Ein Hungerkünstler

Eine Inszenierung in Bildern
nach einer Erzäh­lung von Franz Kaf­ka

Kaf­kas Text „EIN HUNGERKÜNSTLER“ reiht sich in eine lan­ge Tra­di­ti­on von Künst­ler­dra­men, ‑novel­len und ‑erzäh­lun­gen und kreist um Fra­gen nach Cha­rak­ter, Natur und gesell­schaft­li­cher Posi­ti­on des Künst­lers.

Kaf­ka erzählt die Geschich­te eines dem Schau­hun­gern ver­schrie­be­nen Künst­lers, der in Kon­flikt mit sei­ner Kunst und der Gesell­schaft gerät.
Die Text­samm­lung „Ein Hun­ger­künst­ler“ ist Kaf­kas letz­tes selbst ver­öf­fent­lich­tes Werk und erfreut sich, obwohl 1925 erschie­nen, noch immer wäh­ren­der Aktua­li­tät.
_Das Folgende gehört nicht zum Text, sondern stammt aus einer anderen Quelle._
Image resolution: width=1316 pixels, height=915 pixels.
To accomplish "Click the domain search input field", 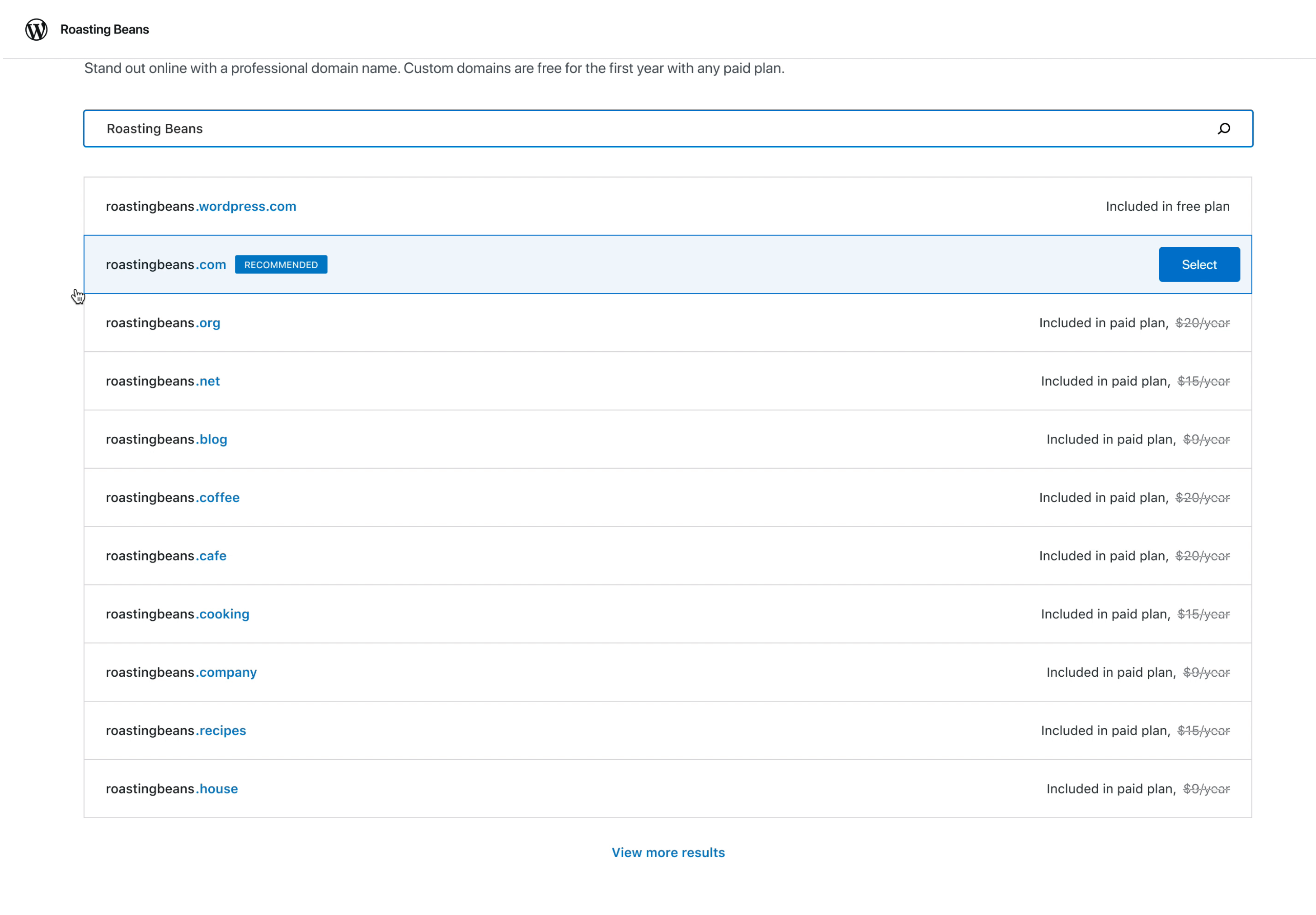I will click(x=630, y=128).
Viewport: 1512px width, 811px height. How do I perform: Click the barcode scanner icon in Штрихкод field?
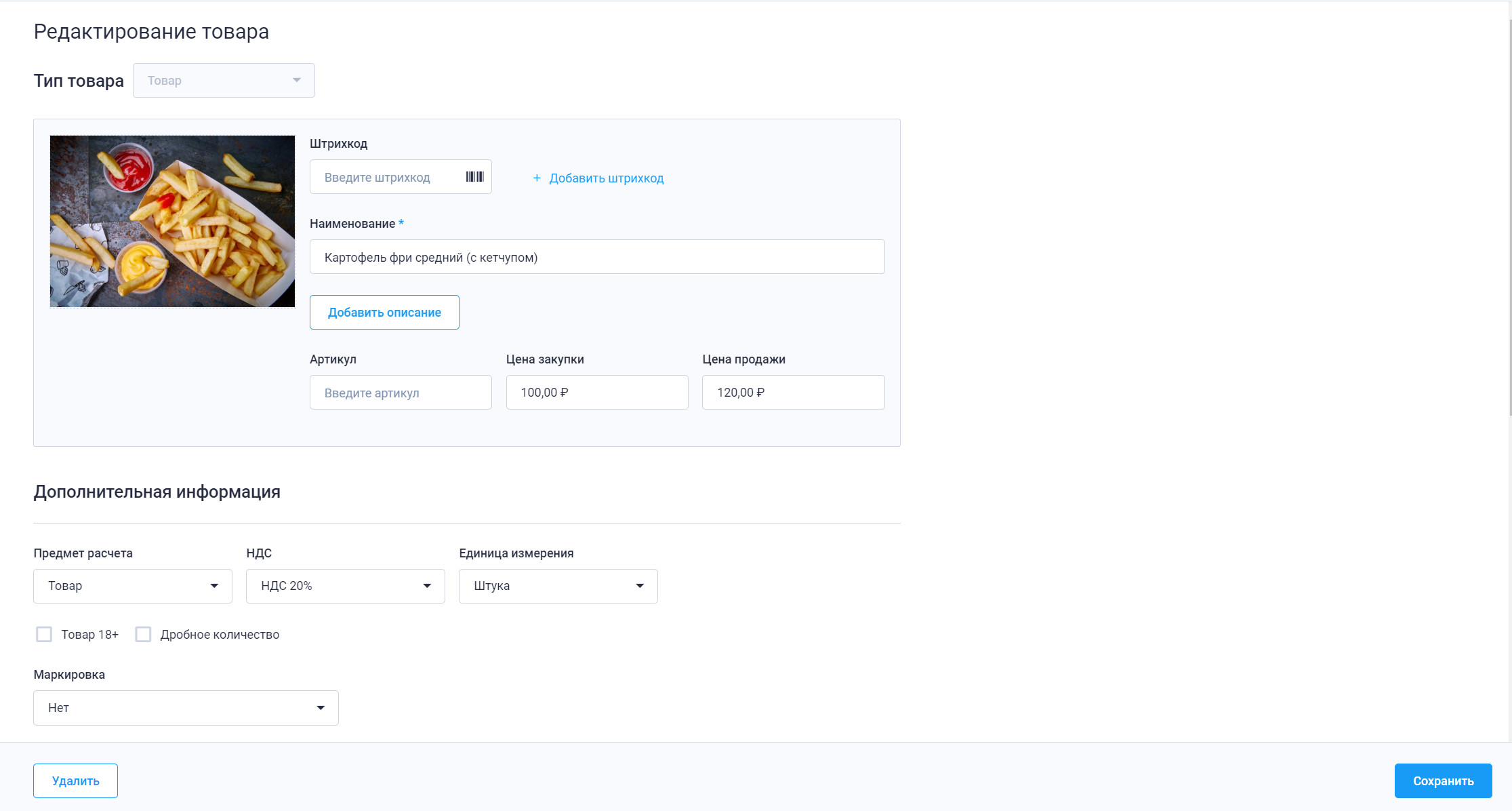[474, 177]
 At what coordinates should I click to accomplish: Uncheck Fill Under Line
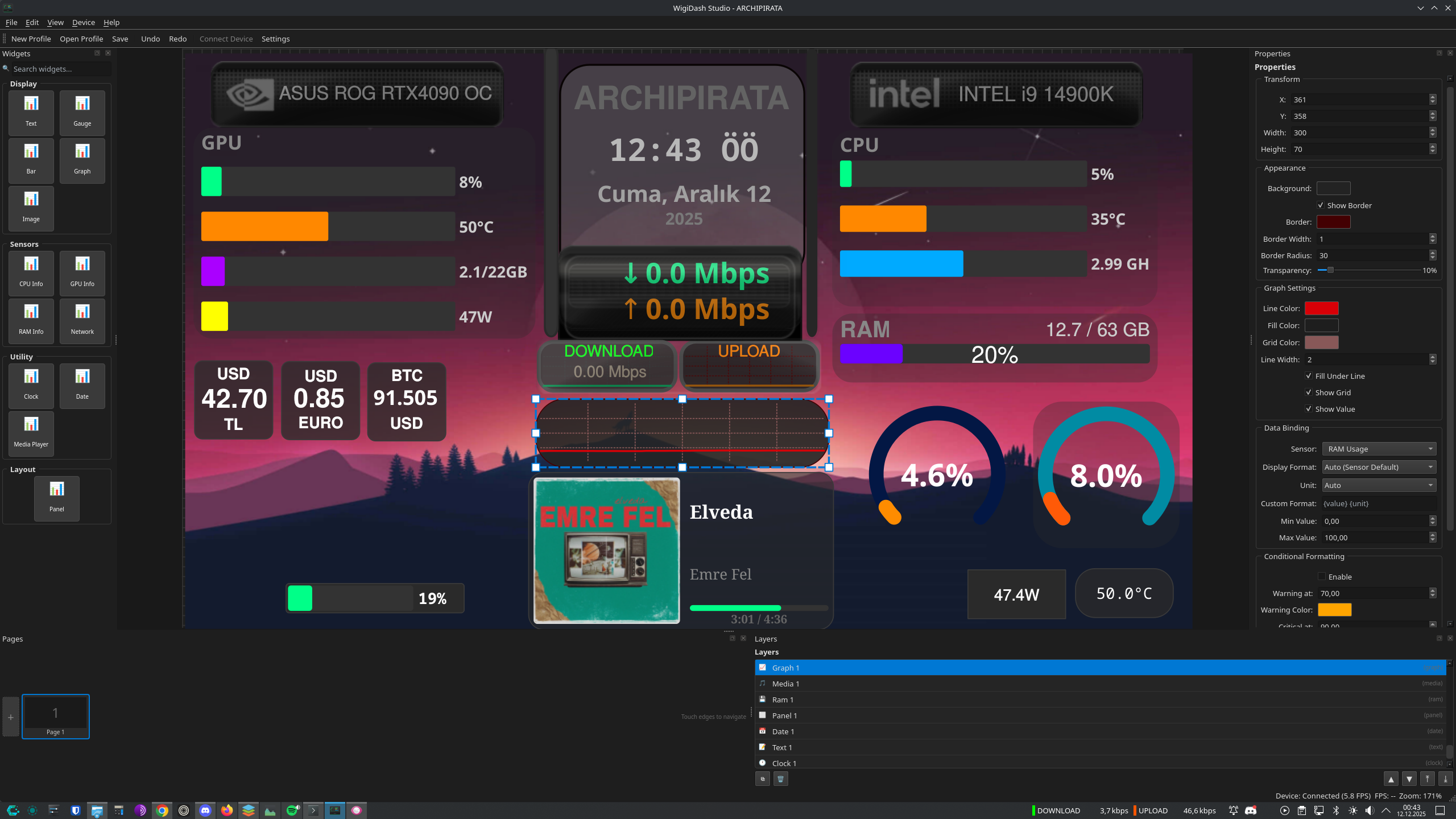pos(1309,376)
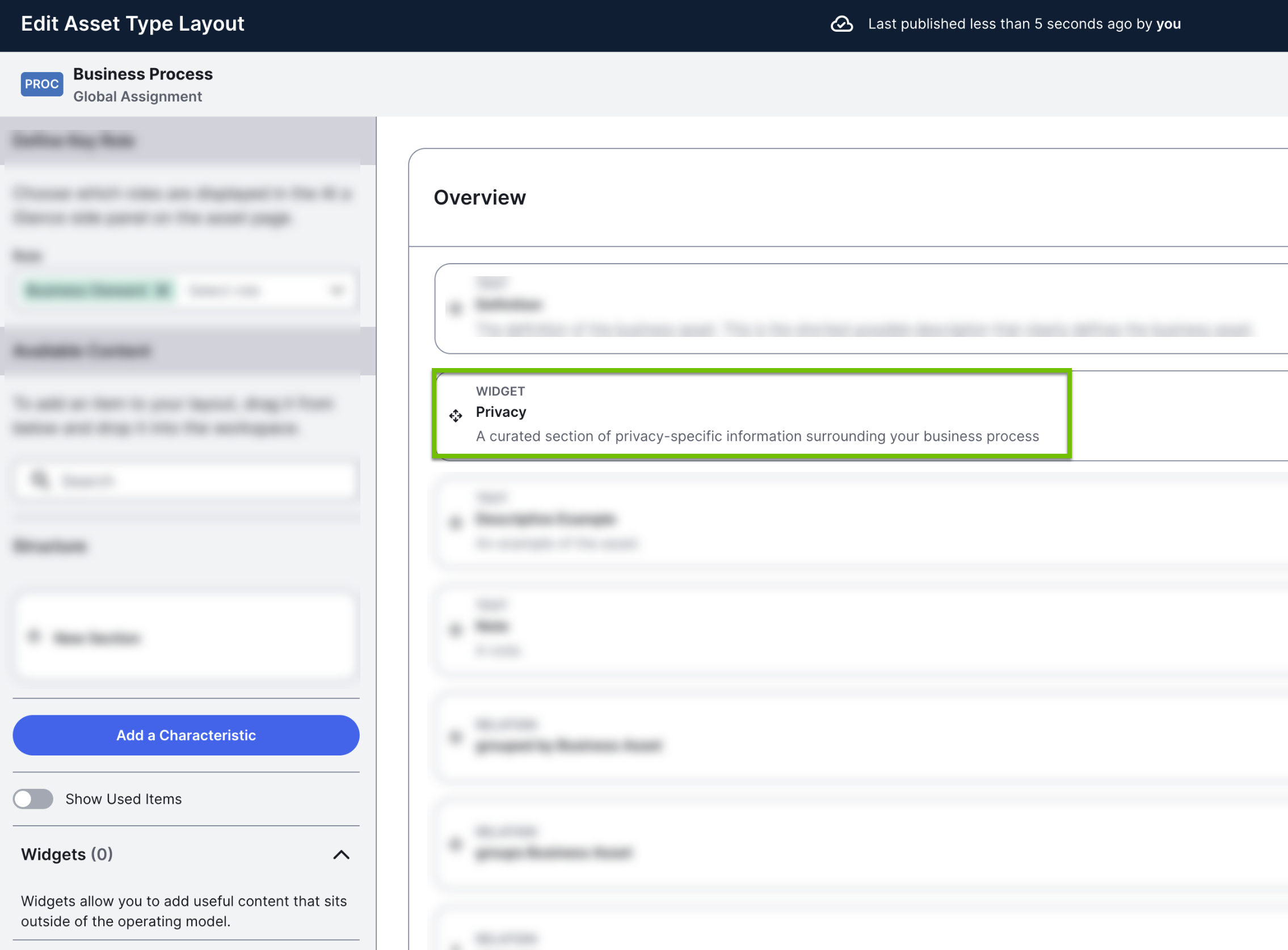Select the PROC asset type badge
Screen dimensions: 1288x950
[x=41, y=84]
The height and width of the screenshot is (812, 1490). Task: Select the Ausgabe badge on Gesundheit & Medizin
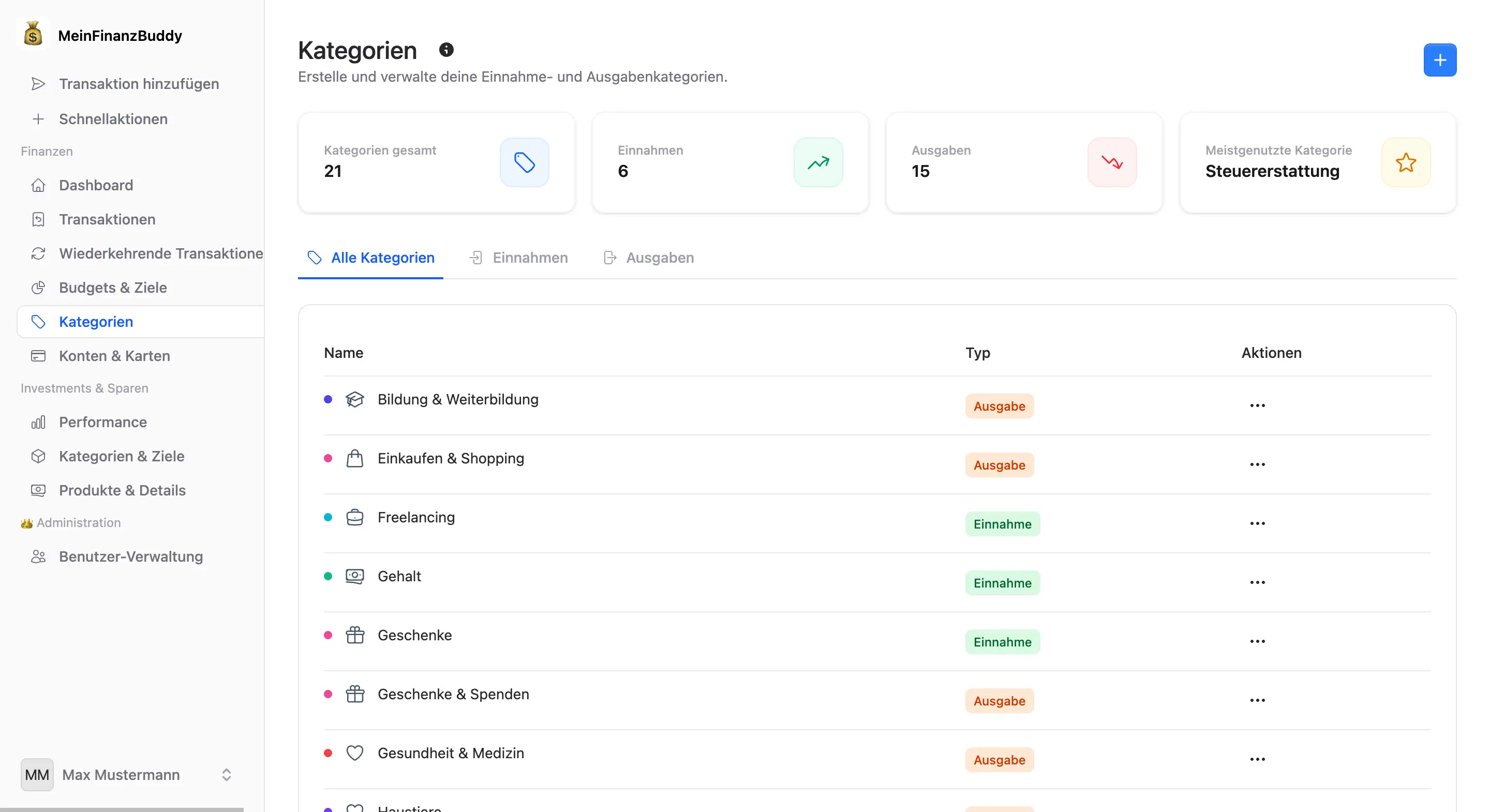[999, 759]
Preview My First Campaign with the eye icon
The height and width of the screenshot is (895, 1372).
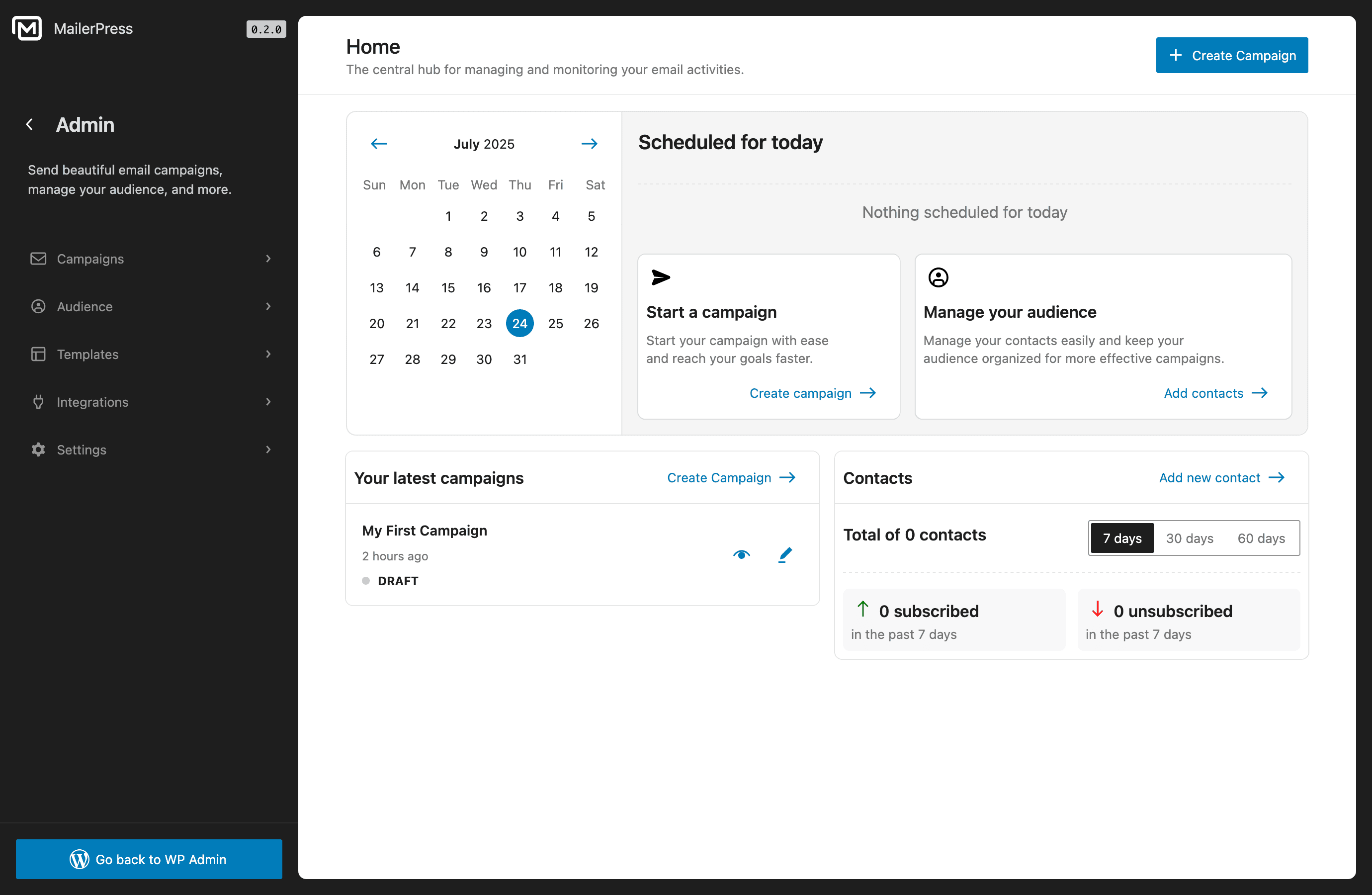click(741, 554)
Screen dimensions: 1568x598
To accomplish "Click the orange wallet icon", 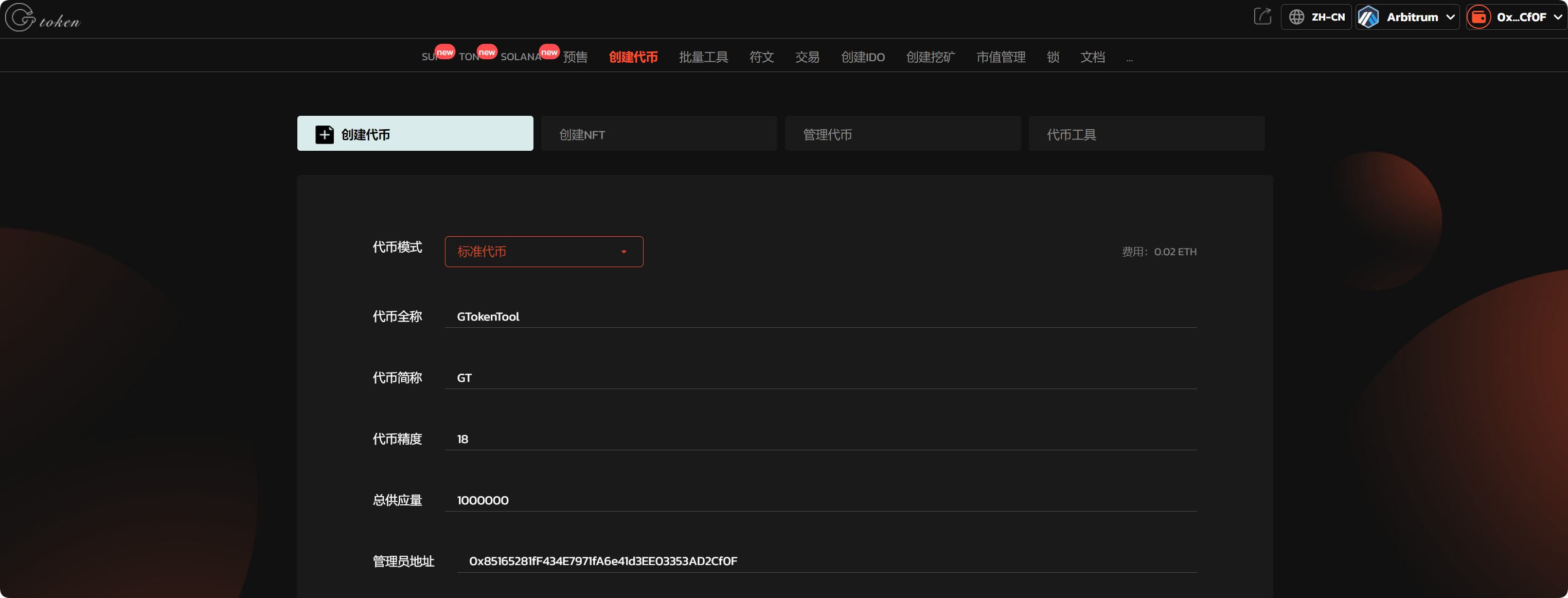I will coord(1478,17).
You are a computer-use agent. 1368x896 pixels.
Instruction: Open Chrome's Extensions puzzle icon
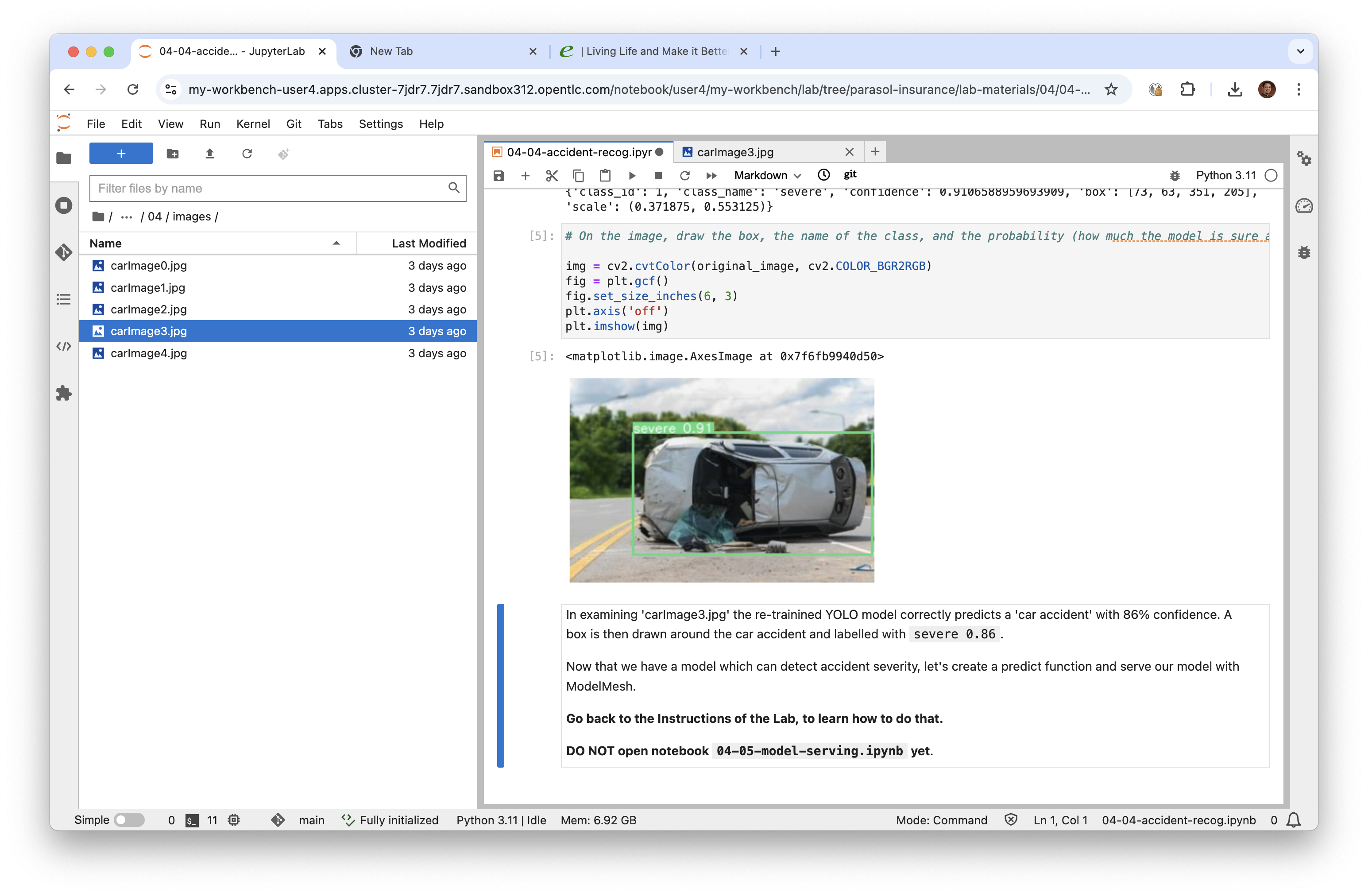[x=1187, y=89]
Dies gab Anlass ihn mit einem jun­gen Ensem­ble auf der Bühne zu wür­di­gen, um sich der Künst­ler­pro­ble­ma­tik anzu­nä­hern.
Die Insze­nie­rung stellt und unter­sucht Fra­gen wie: Was geht Kunst den Men­schen an? Wie wird man zum Künst­ler? Wie ent­steht Kunst? Was kann Kunst leis­ten? Ist Kunst un­abhängig? Und wer defi­niert eigent­lich Kunst?

Die Pro­duk­ti­on ver­steht sich als bild­rei­che Suche nach Mecha­nis­men von Kulturprozes­sen, als Illus­tra­ti­on künst­le­ri­scher Poten­zia­le, als Kari­ka­tur von gesell­schaft­li­chen Abläu­fen.